------ Document segment
Greener, the Start-up Company Tackling Monrovia’s Waste

Gbollie established the Greener Inc, a startup company to transform plastic waste into pavement tiles and interlocking bricks  that will be used to build Liberia's first plastic house.

 

When Syvanna Gbollie, Program manager at Youth Crime Watch Liberia, saw how Liberians were burning and burying their plastic waste; he decided to intervene.

Gbollie established the Greener Inc, a start-up company to transform plastic waste into pavement tiles and interlocking bricks that will be used to build Liberia's first plastic house.

Under his initiative, Gbollie and his co-workers mobilized community members to collect plastics from their dumpsites and neighborhoods and sell them to his company.

"I lived in this community (Fiamah) before traveling to Uganda for studies. This place served as one of the biggest dumpsites in Monrovia. We faced a lot of challenges with flies, we had a lot of drainage clogging, we had flooding. So that's the problem that I saw and then when I came back after 4 years and nothing had changed. I thought about a way we can help, and brought a few friends around to start this company," said Gbollie.

Greener pavement tiles being layout.

Plastic waste is increasingly becoming a scourge in Monrovia and its environs. Streets, alleys and avenues are flooded with plastic waste, especially the sachet water plastic, while the government struggles to deal with the situation problem. Plastics constitute 14.2 percent of Monrovia’s solid waste, according to Research Gate, a Germany-based network of scientists and researchers that end up in landfills, drainages and waterways, damaging marine life and the soil for agricultural purposes.  Experts say the only way to address  this menace is to recycle and limit production. 

Former Minister for Lands Mines and Energy, Dr. Eugene Shannon, described plastic pollution as ‘bad’ and called on the government to introduce recycling and support initiatives that are addressing the plague. There is no waste management system put in place by the government to curtail plastic waste.

Gbollie and his team are not only helping to reduce the number of plastics going into the soil, but serving as a source of income for community members in the Gibson Avenue, Fiamah community.

Greener Inc volunteers steer the melted plastics.

For example, if one collects 250 pieces of sachets of water plastic, he/she automatically earn L$10. 250 sachets of plastic constitute a kilo. He admits that people have complained that the L$10 fee is small but, as a startup company, that is what they can afford for now.
------------
------ Provided information
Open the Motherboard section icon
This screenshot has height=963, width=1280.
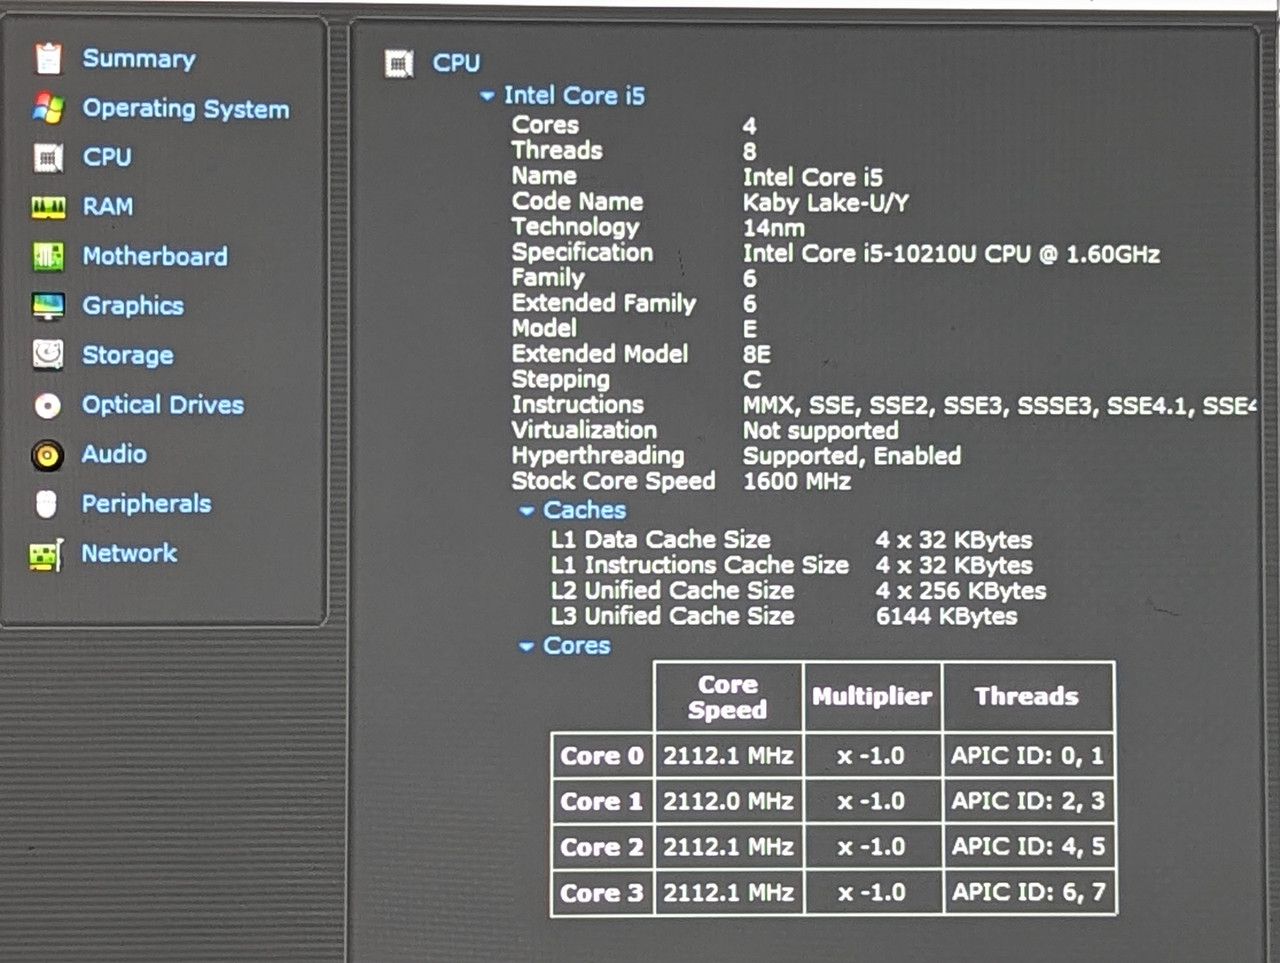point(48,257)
------------
------ Provided information
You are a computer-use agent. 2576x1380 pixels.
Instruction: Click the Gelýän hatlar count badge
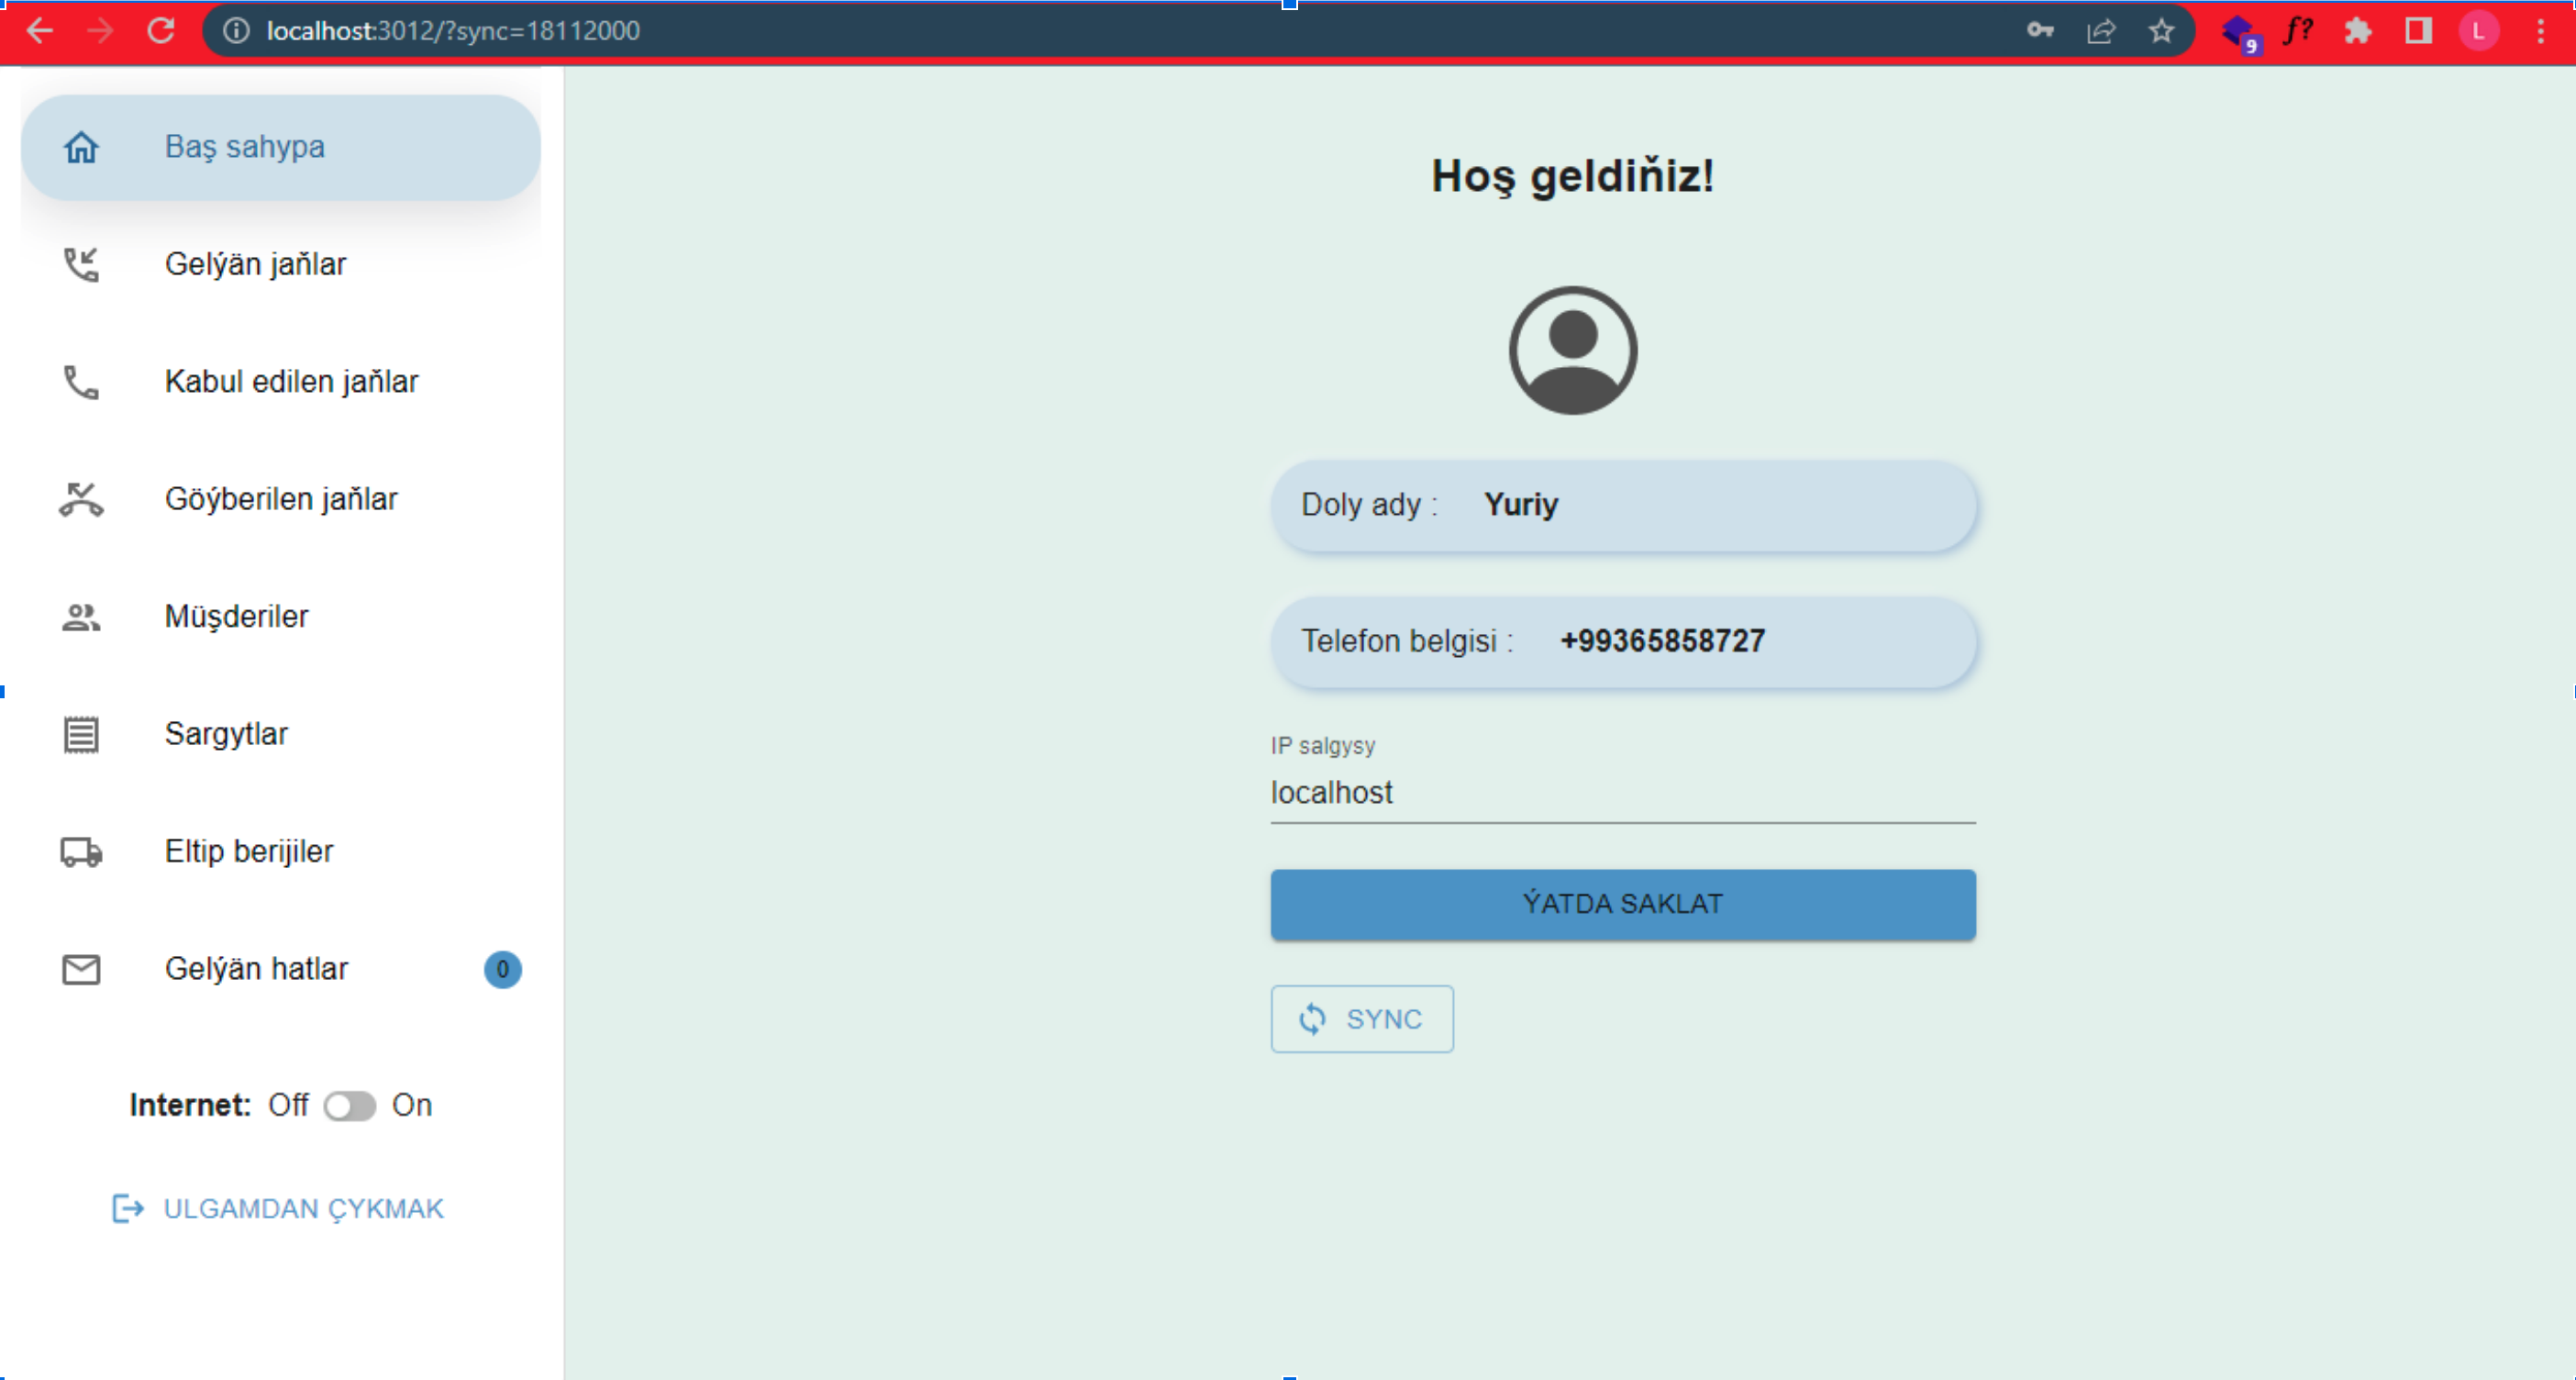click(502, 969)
------------
• **Check your understanding**
- A) Answer these questions using the article about Greener Inc:
(i) To which country did Gbollie travel for studies before coming back to the community?
(ii) According to Research Gate, what percentage of Monrovia's solid waste is made up of plastics?
(iii) How much does a person earn for collecting 250 pieces of sachet water plastic?
- B) Carry on the article about Greener Inc, picking up right after its final sentence.

• **Answer set**
- A)
(i) Uganda
(ii) 14.2 percent
(iii) L$10

- B)
According to him, more than 750 pieces of sachet water plastic are used to produce one pavement tile and 1,250 pieces of sachet water plastic are used to produce one piece of interlocking bricks.

“We were able to acquire a machine that helps us shear the plastic.  After shearing, we melt the plastic. When it's melted, we mix it with sand to produce the pavement tiles and bricks,” he explained.

Plastic burning has a serious health concern because the smoke from the fire creates black carbon. Black carbon has a significant impact on health, causing respiratory problems, heart disease and brain cancer. 

“We buy all of the types of plastics, except the PVC (Polyvinyl chloride), the one they use for the sewage system. We have done awareness in various communities.  We talked to the [zogoes] to bring the plastics we will buy from them,” he said. “We buy the plastic for L$10 per kilogram or 250 pieces.  It is challenging because we are a self-funded startup company. Our mode of production is labor intensive; it’s not the safest means of production but that’s what we can afford at this moment.”

Uncollected plastic waste breaks down into microplastics. Microplastics contaminate food chains through the soil and water, harming crops. They also have a devastating effect on marine life. Sea birds, whales, fish and turtles can mistake plastic waste for prey, dying from suffocation and entanglement while others die of starvation as their stomachs fill with plastic. A 2016 report by the World Economic Forum says by 2050, there will be more plastics in the oceans than fish if the current trend of plastic pollution is not reversed.

Gbollie said he would love to extend his work to other communities in Monrovia but, due to limited funding, the company is only based in central Monrovia.